Quando alla debole luce lunare lo riconobbe tolse la mano dalla spada ricurva e lo salutò con un caloroso: "Ehiii!" che subito dopo ripeté anche Omnod.
Gerel lo accolse con ampi gesti della mano, mentre Saryn abbozzò un veloce cenno, quasi si vergognasse di mostrare i suoi sentimenti verso il padre.
Saaràn li apprezzò molto tutti quanti, ma non rispose ai loro saluti.
Non ne aveva voglia. Sentire addosso gli occhi di tutti lo faceva sentire male, quasi che cavalcare un cavallo che non era Monglik fosse una colpa inaccettabile per il suo onore di uomo
Il suo malumore ora si accompagnava al dolore alla schiena e sapeva che era stato causato solo per una stupidaggine per la quale poteva incolpare soltanto se stesso.
Si detestava, per aver abbandonato il suo cavallo e per aver maltrattato inutilmente quello che cavalcava ora.
Forse era per davvero il peggiore degli uomini sulla faccia della terra.

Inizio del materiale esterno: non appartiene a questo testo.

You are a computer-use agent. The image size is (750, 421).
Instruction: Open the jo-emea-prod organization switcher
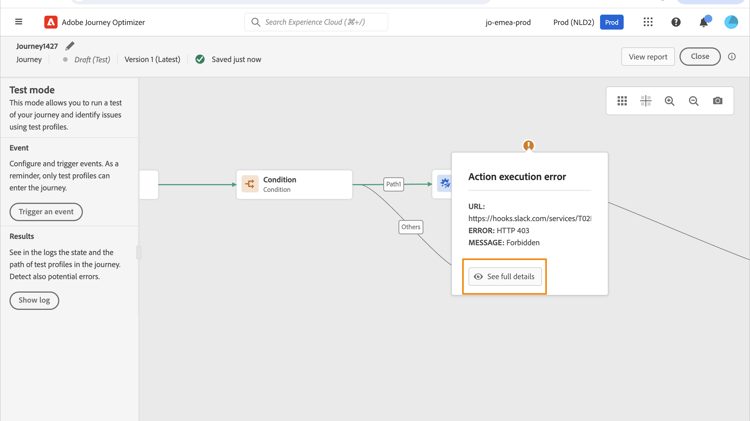pyautogui.click(x=508, y=22)
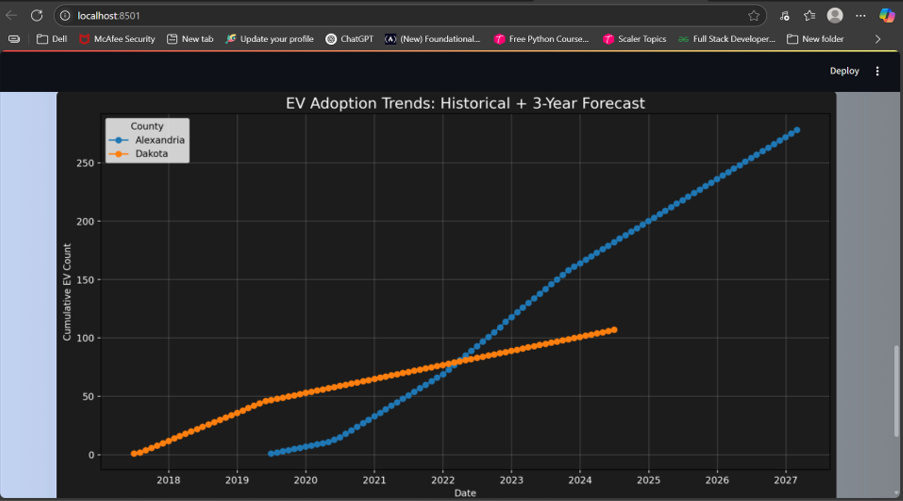Open the Free Python Course bookmark
The image size is (903, 501).
[541, 39]
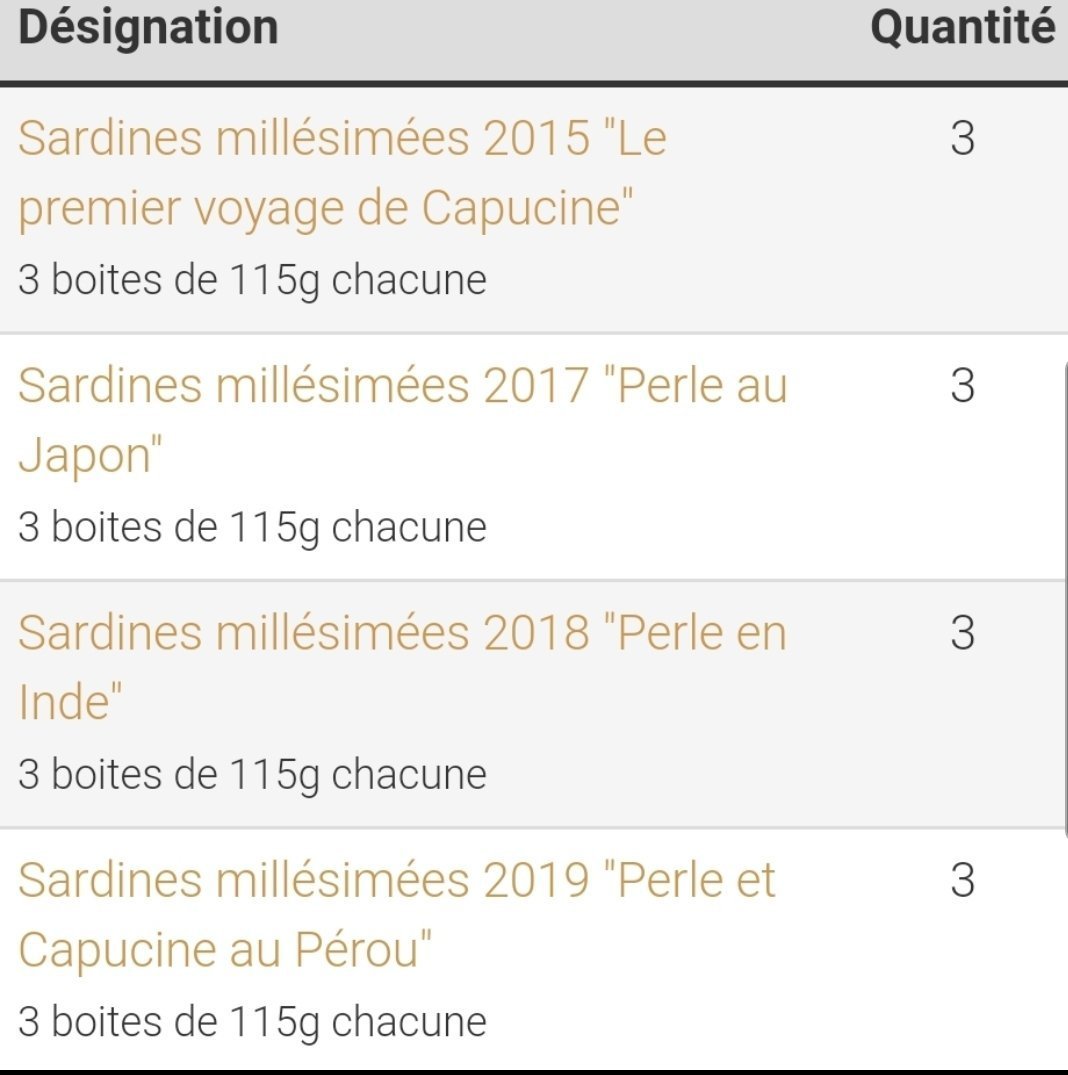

Quando arrivò davanti al Taiciuto disse soltanto:"Seguitemi", poi si voltò e si allontanò dal greto del fiume.
Prima di fare come gli era stato detto, Uleg e Omnod si scambiarono uno sguardo veloce.
Il giovane soldato Un parve essersi risentito per il comportamento del Naaxia e il Taiciuto se ne accorse subito.
Con un gesto rapido fece cenno allo Scengun di tacere.
L'Un sbarrò gli occhi.
Mai nell'Urdu uno schiavo si sarebbe permesso di zittire un Un: per quanto giovane e di basso rango costui fosse stato, l'Un avrebbe scorticato il servo di frustate, eppure qui nella Steppa ogni convenzione pareva saltata e ogni regola con la quale egli era cresciuto, era stata resa inutile dal Naaxia.
Omnod fissò con rabbia per un attimo il Taiciuto, poi distolse lo sguardo. Uleg grugnì di soddisfazione.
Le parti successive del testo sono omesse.